- **To do**
Taking the entries below from the top, restate each line exactly and end with the line containing "Given: Click the Trova search field".

- **Study material**
-------

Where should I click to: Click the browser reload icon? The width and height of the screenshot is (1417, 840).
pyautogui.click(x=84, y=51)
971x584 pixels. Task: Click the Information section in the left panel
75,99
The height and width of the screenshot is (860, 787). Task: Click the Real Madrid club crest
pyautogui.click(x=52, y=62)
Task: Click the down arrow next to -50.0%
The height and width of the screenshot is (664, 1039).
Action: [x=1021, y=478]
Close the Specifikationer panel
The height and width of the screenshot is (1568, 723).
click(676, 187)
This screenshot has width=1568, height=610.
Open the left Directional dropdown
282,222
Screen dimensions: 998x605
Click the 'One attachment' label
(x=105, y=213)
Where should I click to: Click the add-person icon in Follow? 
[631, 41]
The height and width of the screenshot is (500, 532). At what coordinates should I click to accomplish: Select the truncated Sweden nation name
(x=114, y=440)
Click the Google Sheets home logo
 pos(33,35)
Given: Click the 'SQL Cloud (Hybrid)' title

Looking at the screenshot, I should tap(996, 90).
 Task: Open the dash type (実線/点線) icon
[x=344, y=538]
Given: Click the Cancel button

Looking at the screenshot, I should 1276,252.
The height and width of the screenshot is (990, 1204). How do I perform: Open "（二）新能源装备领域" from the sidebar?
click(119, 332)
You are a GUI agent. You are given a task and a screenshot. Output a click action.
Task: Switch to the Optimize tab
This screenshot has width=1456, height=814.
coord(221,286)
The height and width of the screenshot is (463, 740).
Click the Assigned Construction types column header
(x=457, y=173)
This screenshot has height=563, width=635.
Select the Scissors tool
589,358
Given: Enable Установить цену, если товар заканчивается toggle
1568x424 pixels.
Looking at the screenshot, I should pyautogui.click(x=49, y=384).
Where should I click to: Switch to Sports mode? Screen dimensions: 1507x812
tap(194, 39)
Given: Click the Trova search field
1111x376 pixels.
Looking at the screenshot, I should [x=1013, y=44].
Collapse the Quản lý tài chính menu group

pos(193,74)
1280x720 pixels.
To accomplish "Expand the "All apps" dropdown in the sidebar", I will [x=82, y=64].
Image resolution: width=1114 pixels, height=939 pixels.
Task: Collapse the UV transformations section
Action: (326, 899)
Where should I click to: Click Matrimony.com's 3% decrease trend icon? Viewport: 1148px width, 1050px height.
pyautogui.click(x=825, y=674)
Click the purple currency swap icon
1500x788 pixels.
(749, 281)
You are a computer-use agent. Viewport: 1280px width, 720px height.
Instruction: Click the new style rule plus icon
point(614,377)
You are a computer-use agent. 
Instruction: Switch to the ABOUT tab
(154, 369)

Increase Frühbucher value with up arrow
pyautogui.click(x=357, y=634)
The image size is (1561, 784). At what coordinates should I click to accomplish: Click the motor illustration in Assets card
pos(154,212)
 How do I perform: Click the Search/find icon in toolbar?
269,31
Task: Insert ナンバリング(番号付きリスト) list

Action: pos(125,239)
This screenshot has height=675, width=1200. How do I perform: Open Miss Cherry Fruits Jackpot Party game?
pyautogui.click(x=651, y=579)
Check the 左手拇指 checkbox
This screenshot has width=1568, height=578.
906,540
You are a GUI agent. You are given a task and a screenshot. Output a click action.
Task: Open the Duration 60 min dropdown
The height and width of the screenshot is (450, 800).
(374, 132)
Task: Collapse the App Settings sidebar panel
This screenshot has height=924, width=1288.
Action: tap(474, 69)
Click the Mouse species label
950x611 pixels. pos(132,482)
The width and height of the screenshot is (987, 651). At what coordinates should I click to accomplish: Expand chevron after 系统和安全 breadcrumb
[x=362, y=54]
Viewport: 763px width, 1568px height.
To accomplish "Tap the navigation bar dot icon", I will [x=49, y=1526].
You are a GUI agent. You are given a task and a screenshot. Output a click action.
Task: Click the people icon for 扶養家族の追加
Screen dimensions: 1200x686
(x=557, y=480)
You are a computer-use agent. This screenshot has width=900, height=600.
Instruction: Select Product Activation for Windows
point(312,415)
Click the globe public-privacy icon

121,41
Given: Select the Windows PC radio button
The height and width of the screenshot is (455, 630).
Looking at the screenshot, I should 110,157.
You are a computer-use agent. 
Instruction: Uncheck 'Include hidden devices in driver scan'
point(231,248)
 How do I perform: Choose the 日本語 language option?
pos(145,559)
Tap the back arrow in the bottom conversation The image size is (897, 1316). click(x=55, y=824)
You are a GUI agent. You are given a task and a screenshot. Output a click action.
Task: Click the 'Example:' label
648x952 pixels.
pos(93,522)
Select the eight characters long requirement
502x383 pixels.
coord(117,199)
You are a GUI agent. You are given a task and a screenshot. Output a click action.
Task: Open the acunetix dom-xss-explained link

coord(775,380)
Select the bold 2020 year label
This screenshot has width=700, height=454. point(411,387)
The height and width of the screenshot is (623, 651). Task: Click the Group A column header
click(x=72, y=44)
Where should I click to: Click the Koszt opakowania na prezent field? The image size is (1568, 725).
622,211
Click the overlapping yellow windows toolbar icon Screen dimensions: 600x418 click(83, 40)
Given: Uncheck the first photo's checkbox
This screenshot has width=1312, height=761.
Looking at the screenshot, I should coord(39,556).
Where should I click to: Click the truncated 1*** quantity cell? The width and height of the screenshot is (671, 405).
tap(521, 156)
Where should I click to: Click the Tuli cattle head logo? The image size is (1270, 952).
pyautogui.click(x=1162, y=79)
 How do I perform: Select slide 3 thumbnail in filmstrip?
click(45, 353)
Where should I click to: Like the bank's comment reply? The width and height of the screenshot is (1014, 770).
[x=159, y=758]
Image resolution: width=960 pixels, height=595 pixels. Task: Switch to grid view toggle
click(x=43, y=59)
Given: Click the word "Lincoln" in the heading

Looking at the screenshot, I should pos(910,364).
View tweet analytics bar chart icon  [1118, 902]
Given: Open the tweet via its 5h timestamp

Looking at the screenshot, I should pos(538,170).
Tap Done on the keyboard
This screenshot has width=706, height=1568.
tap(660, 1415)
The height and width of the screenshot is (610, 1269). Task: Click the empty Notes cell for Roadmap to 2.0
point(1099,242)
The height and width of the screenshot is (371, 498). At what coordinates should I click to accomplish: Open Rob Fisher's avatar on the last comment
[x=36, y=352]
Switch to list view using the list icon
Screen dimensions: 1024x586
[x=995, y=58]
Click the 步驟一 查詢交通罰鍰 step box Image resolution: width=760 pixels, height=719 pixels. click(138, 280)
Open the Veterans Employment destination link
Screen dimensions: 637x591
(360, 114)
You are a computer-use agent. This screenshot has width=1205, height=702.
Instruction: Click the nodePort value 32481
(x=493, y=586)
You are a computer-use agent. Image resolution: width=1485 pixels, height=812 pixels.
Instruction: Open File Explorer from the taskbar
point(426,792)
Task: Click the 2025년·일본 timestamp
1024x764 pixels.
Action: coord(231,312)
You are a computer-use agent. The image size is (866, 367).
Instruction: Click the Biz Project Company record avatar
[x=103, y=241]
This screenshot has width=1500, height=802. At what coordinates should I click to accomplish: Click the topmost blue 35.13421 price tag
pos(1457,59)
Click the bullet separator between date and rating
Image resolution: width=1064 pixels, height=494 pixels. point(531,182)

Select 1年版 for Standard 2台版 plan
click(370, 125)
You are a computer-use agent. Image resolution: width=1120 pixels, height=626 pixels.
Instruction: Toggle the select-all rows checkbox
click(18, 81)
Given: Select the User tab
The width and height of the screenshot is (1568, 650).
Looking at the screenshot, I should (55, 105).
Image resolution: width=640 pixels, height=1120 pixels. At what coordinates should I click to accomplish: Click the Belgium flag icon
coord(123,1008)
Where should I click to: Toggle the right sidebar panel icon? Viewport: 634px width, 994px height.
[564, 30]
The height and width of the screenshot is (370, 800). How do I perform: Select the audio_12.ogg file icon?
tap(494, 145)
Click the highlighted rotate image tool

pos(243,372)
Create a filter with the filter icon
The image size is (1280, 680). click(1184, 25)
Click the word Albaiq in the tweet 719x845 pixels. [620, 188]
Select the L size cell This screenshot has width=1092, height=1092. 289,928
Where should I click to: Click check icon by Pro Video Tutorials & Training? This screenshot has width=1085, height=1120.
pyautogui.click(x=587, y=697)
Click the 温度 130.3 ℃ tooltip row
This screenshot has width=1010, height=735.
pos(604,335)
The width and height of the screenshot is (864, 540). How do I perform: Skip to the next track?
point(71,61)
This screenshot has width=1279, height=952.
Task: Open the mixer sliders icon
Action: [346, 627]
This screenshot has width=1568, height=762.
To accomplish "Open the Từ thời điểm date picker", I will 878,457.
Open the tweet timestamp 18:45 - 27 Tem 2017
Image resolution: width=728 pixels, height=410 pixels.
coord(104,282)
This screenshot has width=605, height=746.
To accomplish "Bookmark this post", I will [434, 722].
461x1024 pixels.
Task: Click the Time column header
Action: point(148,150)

-------

- **Completed task**
Where should I click to: Click the browser reload icon? The width and height of the screenshot is (1417, 840).
pyautogui.click(x=84, y=51)
971x584 pixels. Task: Click the Information section in the left panel
75,99
The height and width of the screenshot is (860, 787). Task: Click the Real Madrid club crest
pyautogui.click(x=52, y=62)
Task: Click the down arrow next to -50.0%
The height and width of the screenshot is (664, 1039).
Action: [x=1021, y=478]
Close the Specifikationer panel
The height and width of the screenshot is (1568, 723).
click(676, 187)
This screenshot has width=1568, height=610.
Open the left Directional dropdown
282,222
Screen dimensions: 998x605
Click the 'One attachment' label
(x=105, y=213)
Where should I click to: Click the add-person icon in Follow? 
[631, 41]
The height and width of the screenshot is (500, 532). At what coordinates should I click to accomplish: Select the truncated Sweden nation name
(x=114, y=440)
Click the Google Sheets home logo
 pos(33,35)
Given: Click the 'SQL Cloud (Hybrid)' title

Looking at the screenshot, I should tap(996, 90).
 Task: Open the dash type (実線/点線) icon
[x=344, y=538]
Given: Click the Cancel button

Looking at the screenshot, I should 1276,252.
The height and width of the screenshot is (990, 1204). How do I perform: Open "（二）新能源装备领域" from the sidebar?
click(119, 332)
You are a GUI agent. You are given a task and a screenshot. Output a click action.
Task: Switch to the Optimize tab
This screenshot has width=1456, height=814.
coord(221,286)
The height and width of the screenshot is (463, 740).
Click the Assigned Construction types column header
(x=457, y=173)
This screenshot has height=563, width=635.
Select the Scissors tool
589,358
Given: Enable Установить цену, если товар заканчивается toggle
1568x424 pixels.
Looking at the screenshot, I should pyautogui.click(x=49, y=384).
Where should I click to: Switch to Sports mode? Screen dimensions: 1507x812
tap(194, 39)
Given: Click the Trova search field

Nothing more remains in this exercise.